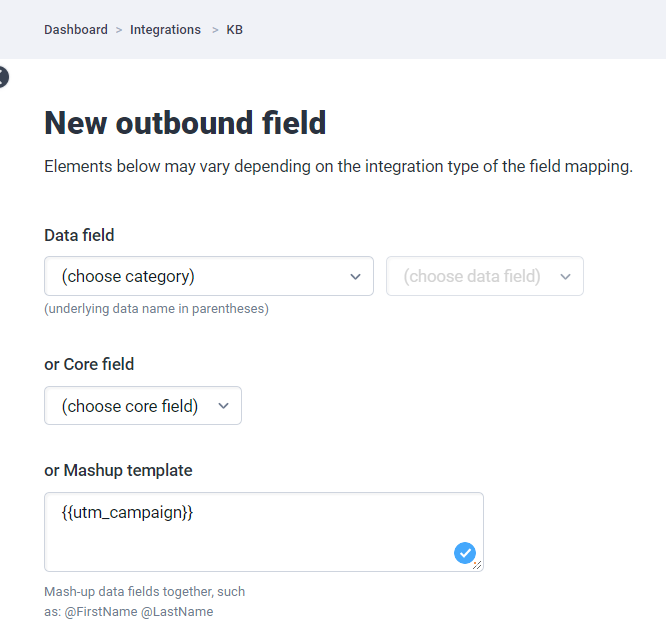Click the chevron arrow on the data field selector
Screen dimensions: 666x632
(x=565, y=277)
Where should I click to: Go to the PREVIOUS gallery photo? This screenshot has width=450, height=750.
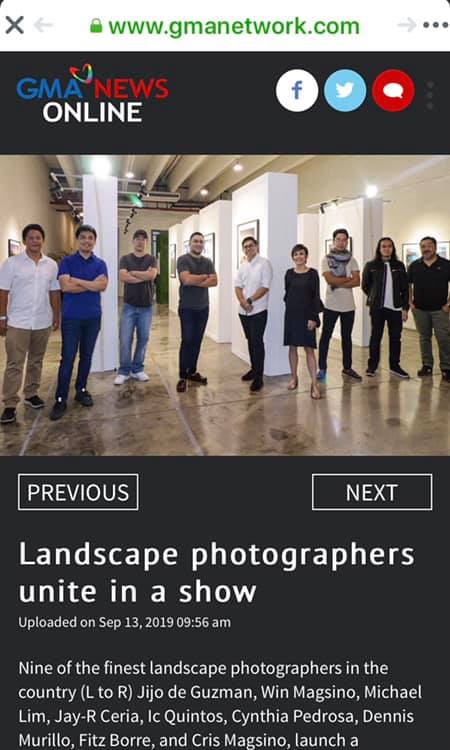[78, 492]
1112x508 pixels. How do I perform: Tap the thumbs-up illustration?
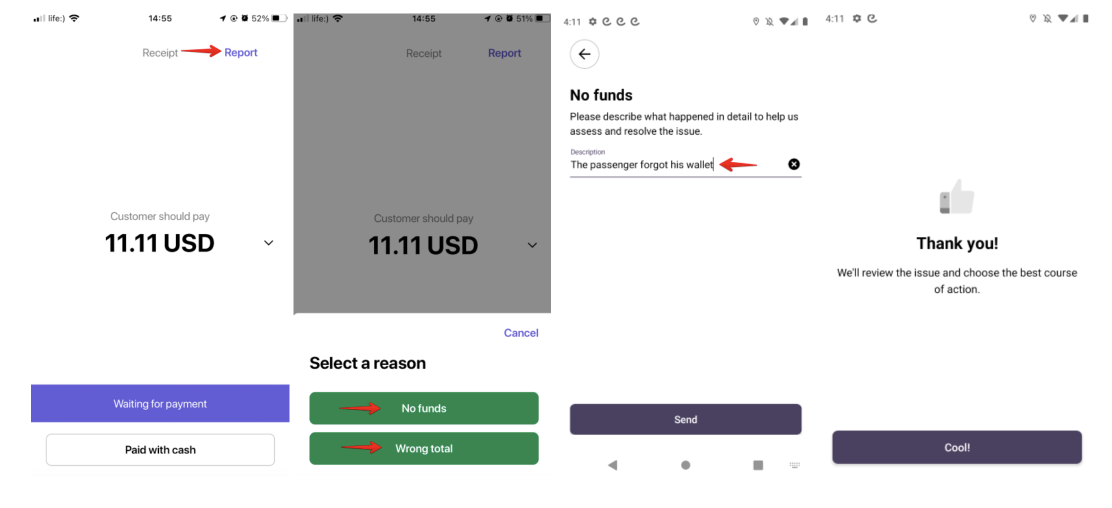[957, 197]
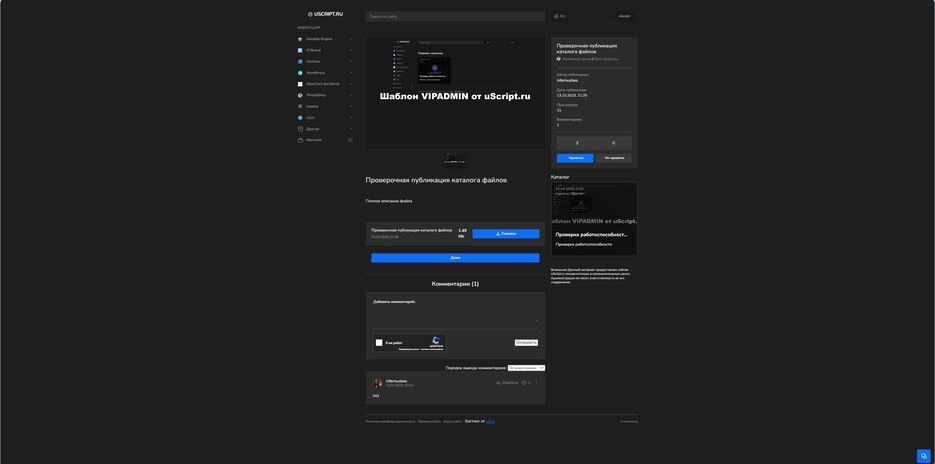Open the Joomla navigation item
Screen dimensions: 935x464
[x=313, y=106]
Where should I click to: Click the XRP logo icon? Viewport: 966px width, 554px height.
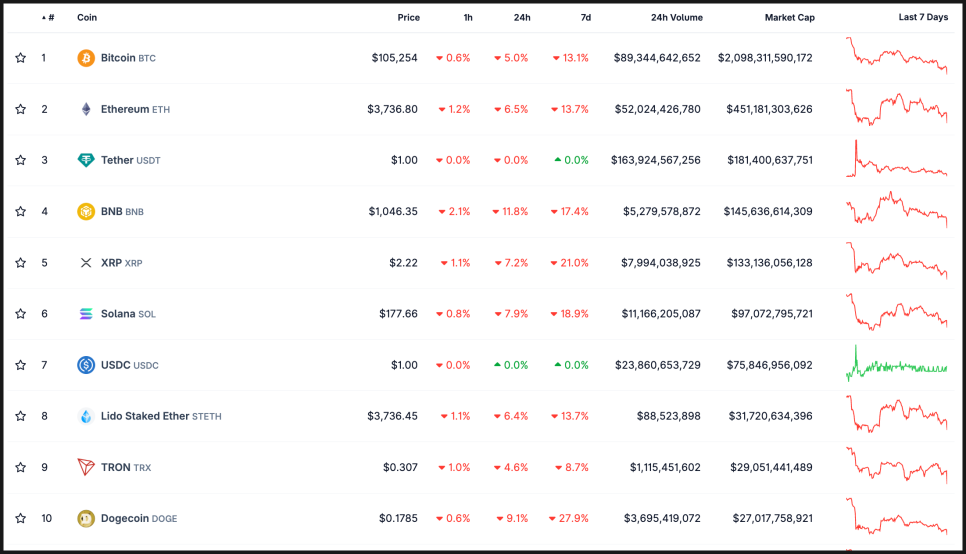pyautogui.click(x=86, y=263)
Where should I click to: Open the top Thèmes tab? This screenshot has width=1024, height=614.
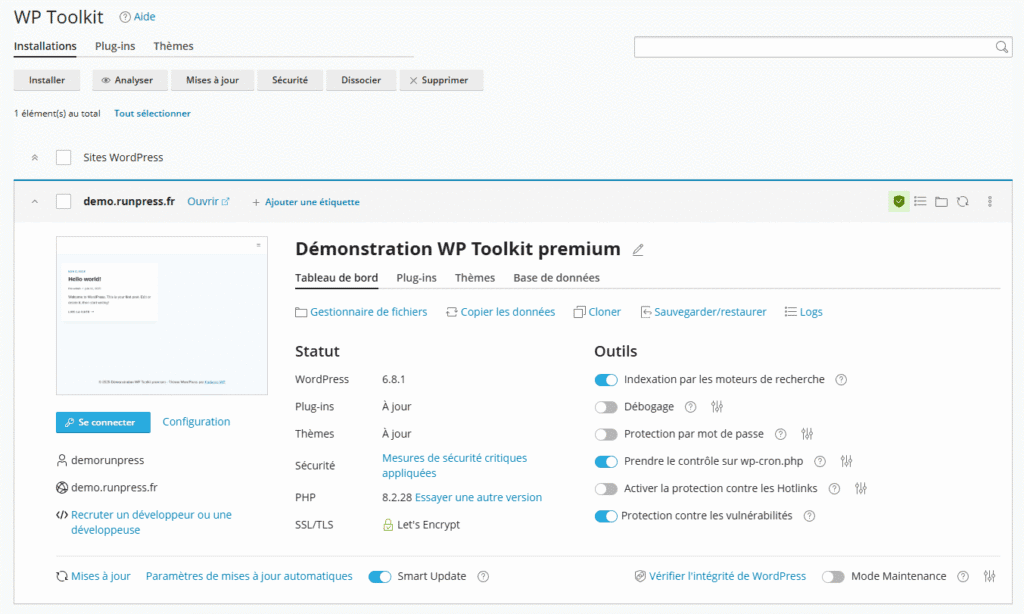[x=173, y=46]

------------------------------------------------

**SHORT EXERCISE**
List every line of the material above that contains the word "Where".

**TASK SOLUTION**
Where should I click to: Go to the PREVIOUS gallery photo? This screenshot has width=450, height=750.
Where should I click to: Click the XRP logo icon? Viewport: 966px width, 554px height.
Where should I click to: Open the top Thèmes tab? This screenshot has width=1024, height=614.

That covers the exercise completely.